Os canais de denúncia de violência contra as crianças e adolescentes são importantes ferramentas para avaliar a realidade social e aplicar políticas de prevenção e atendimento às vítimas. Entre março e junho de 2019, o Disque 100 (serviço de proteção de crianças e adolescentes com foco em violência sexual) registrou 29.965 ocorrências. Porém, no mesmo período de 2020, a taxa caiu 12%, totalizando 26.416 denúncias.

O que, em um primeiro momento, poderia ser um bom indicativo, reflete uma situação de subnotificação em decorrência do isolamento social exigido pela pandemia do novo coronavírus.

Isso fica ainda mais evidente quando esses dados são comparados com outros, como os de violência contra a mulher e contra os idosos, que aumentaram durante o mesmo período.

Grande parte dos casos de violência contra as crianças e adolescentes ocorre por pessoas próximas do convívio familiar – por vezes, que moram na mesma casa, como pais, tios ou amigos da família.

Nesse momento, a escola ganha um papel fundamental, pois são os educadores ou profissionais que auxiliam nos cuidados dos alunos que acabam notando as marcas de violência. Além disso, muitas vezes, a própria vítima conta sobre o que está sofrendo, geralmente escolhendo pessoas de sua confiança.

É exatamente por isso que houve queda nas denúncias no período indicado, pois a pandemia suspendeu as aulas presenciais, de modo que o convívio entre alunos e educadores ficou mediado pelas telas do computador ou celular, o que dificulta a identificação de muitos episódios de violência física, psicológica ou sexual.

Além disso, como as crianças estão mais tempo em casa, o convívio com o agressor é maior, fazendo com elas próprias tenham dificuldades em encontrar formas de pedir ajuda.

Diante dessa realidade, diversas entidades promovem ações e campanhas que conscientizem os pequenos sobre maus tratos, violações, negligência e violências. O objetivo é, cada vez mais, oportunizar um debate claro e adequado sobre o tema.

E tanto as próprias crianças – que ficam mais alertas sobre cada situação e sabem como agir corretamente caso alguma coisa aconteça – quanto os profissionais e responsáveis são alvo das ações. Estes aprendem a lidar de forma assertiva quando desconfiam ou ficam sabendo de alguma situação assim.

Campanha Defenda-se ganha ainda mais relevância na pandemia

A campanha Defenda-se do Centro de Defesa da Infância do Grupo Marista, tem agido como uma importante ferramenta diante dessa realidade de violação aos direitos da infância e adolescência. A proposta é que as próprias crianças sejam capazes de identificar situações de violência e saibam denunciar de forma correta, buscando um adulto de confiança para reportar o caso.

Essa medida é essencial, sobretudo perante as quedas nos índices de denúncias, que tem uma explicação: como grande parte dos agressores ou abusadores são pessoas próximas da família, às vezes os próprios familiares, a criança tem uma relação de afeto e confiança com ele, de forma que demora para entender a ação como uma violência.

Portanto, quanto antes elas tenham consciência sobre seus corpos e direitos, mais segura estarão.

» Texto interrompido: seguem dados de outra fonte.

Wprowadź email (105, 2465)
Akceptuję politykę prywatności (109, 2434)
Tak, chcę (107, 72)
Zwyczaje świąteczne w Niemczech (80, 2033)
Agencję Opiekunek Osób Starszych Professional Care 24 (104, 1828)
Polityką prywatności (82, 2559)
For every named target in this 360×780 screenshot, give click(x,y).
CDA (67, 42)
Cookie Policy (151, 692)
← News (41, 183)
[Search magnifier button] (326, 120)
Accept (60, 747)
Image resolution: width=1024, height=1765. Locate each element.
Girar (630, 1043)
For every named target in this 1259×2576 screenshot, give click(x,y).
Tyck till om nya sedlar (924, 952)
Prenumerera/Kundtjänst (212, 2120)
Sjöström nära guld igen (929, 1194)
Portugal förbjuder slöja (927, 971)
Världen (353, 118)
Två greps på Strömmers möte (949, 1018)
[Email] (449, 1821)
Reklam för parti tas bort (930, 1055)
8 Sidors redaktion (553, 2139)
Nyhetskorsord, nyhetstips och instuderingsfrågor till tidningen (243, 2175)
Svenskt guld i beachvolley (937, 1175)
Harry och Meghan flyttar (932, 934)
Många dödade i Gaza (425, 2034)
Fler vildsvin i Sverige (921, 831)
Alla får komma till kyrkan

Mas o foco da campanha não se limita às vítimas, pois, ao buscarem alguém de confiança para relatar uma violência, é importante que elas sejam ouvidas e devidamente encaminhadas.

Por isso, as ações visam também preparar os responsáveis (profissionais da saúde, da educação e todas as pessoas direta ou indiretamente envolvidas com crianças), de modo que saibam acolher os pequenos, mesmo por meio das telas ou conversas remotas.

Saber conduzir e orientar os pequenos é essencial para que as denúncias formais sejam registradas, resultando em dados que apontam para a realidade da infância e adolescência.